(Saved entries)

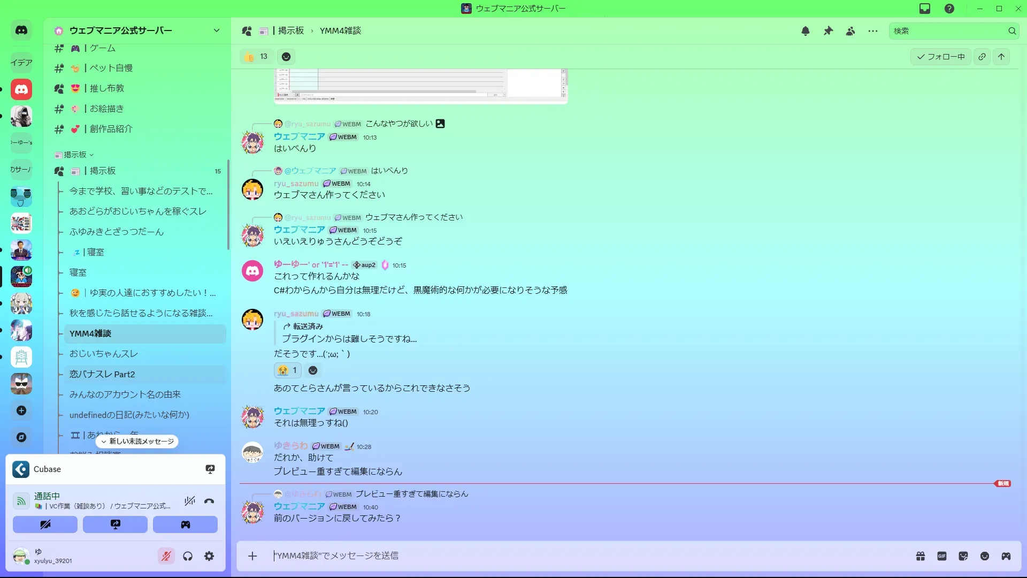Image resolution: width=1027 pixels, height=578 pixels.
Task: Open the gift Nitro icon
Action: coord(921,556)
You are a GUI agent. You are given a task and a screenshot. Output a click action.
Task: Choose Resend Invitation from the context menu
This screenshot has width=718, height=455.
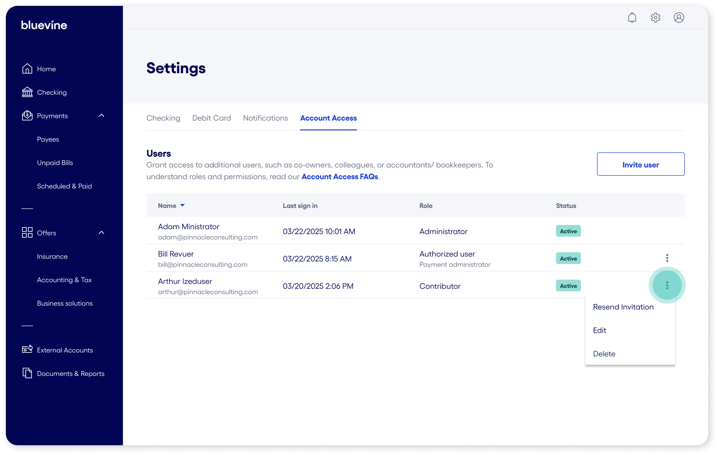point(623,307)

THE TASK -> Please retype, exactly and with the pictures left out, the lines from the line containing "You are a GUI" through the last line of the records above.

EXPECTED ANSWER ->
You are a GUI agent. You are given a task and a screenshot. Output a click action.
Task: Choose Resend Invitation from the context menu
This screenshot has width=718, height=455.
point(623,307)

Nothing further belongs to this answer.